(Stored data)
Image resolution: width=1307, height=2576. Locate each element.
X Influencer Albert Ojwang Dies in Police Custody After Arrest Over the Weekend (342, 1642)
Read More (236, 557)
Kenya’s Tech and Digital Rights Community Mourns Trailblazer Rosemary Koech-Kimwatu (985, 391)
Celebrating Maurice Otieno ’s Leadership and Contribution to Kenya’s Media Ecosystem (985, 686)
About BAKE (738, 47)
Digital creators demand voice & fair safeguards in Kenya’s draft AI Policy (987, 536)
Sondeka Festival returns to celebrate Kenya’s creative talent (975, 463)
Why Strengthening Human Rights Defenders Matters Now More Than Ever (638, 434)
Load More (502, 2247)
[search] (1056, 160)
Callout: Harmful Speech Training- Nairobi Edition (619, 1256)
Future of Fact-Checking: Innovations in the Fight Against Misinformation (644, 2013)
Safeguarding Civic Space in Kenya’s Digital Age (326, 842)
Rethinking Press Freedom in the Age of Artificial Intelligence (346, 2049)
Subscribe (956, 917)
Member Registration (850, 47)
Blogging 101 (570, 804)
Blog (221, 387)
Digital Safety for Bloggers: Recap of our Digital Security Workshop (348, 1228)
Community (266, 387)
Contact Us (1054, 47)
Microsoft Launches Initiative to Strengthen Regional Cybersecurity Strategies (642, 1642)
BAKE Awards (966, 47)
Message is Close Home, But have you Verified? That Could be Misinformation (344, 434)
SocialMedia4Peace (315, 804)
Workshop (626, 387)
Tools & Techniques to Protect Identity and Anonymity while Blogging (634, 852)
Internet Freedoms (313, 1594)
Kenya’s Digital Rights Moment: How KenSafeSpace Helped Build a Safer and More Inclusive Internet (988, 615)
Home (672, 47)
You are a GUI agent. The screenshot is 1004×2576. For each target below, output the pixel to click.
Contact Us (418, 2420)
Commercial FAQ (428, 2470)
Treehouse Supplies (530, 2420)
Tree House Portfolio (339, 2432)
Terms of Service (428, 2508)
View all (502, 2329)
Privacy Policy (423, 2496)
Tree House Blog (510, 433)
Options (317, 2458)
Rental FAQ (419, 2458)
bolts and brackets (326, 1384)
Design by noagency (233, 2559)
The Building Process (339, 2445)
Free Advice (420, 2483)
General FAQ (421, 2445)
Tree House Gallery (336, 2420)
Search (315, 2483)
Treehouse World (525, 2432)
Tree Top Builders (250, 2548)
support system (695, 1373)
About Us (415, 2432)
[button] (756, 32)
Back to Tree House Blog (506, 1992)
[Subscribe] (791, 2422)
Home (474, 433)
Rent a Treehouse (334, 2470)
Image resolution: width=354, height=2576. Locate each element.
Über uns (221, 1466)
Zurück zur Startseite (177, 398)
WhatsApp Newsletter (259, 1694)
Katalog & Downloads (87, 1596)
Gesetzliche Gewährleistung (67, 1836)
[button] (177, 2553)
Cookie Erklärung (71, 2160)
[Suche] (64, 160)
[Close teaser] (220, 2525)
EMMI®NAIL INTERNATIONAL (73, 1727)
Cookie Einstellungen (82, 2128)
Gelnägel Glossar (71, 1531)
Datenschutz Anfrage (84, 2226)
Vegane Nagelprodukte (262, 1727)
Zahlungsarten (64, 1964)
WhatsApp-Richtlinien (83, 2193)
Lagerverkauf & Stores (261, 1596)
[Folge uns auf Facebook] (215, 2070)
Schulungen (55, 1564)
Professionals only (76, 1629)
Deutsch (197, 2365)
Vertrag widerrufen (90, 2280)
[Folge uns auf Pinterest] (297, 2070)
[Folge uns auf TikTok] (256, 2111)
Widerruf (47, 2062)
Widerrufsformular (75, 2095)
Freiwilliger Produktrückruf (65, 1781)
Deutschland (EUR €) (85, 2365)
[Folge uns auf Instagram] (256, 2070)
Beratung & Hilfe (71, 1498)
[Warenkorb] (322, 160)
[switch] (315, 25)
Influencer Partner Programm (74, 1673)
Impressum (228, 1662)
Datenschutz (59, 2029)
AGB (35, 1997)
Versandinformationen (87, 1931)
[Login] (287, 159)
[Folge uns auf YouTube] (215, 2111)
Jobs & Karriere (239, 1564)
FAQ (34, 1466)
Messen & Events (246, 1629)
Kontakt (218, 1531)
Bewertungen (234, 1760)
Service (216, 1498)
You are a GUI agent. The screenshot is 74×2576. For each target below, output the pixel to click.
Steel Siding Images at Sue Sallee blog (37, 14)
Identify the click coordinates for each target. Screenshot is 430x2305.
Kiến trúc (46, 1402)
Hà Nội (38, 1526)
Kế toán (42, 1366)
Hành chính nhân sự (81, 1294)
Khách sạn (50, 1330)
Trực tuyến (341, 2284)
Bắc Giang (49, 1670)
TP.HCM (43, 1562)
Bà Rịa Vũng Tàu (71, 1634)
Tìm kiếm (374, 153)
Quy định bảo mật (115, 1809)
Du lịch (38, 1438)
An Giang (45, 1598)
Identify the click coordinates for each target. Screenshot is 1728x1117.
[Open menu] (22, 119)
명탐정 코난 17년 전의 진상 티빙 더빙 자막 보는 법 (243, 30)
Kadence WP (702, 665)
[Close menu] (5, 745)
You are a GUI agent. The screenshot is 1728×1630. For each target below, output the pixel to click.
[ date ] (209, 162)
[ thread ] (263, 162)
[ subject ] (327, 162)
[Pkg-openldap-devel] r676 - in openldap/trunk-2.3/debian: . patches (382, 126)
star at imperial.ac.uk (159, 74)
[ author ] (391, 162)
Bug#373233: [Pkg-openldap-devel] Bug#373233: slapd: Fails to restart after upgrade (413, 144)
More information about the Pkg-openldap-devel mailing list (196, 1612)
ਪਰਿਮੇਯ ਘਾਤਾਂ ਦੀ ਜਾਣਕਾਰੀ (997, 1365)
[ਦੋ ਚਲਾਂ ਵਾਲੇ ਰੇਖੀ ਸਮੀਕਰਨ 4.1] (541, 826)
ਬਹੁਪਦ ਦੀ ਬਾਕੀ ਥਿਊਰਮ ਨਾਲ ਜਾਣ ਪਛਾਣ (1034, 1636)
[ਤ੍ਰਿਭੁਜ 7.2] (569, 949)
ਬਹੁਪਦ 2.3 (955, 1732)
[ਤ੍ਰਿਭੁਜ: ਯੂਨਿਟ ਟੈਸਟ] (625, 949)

EXERCISE DETAILS: All that is wanted is an exact copy of the lines above from the one with "An Giang (45, 1598)" through the one with "[Close menu] (5, 745)", with both ends included.

OUTPUT OF THE TASK:
An Giang (45, 1598)
Identify the click coordinates for each target. Screenshot is 1728x1117.
[Open menu] (22, 119)
명탐정 코난 17년 전의 진상 티빙 더빙 자막 보는 법 (243, 30)
Kadence WP (702, 665)
[Close menu] (5, 745)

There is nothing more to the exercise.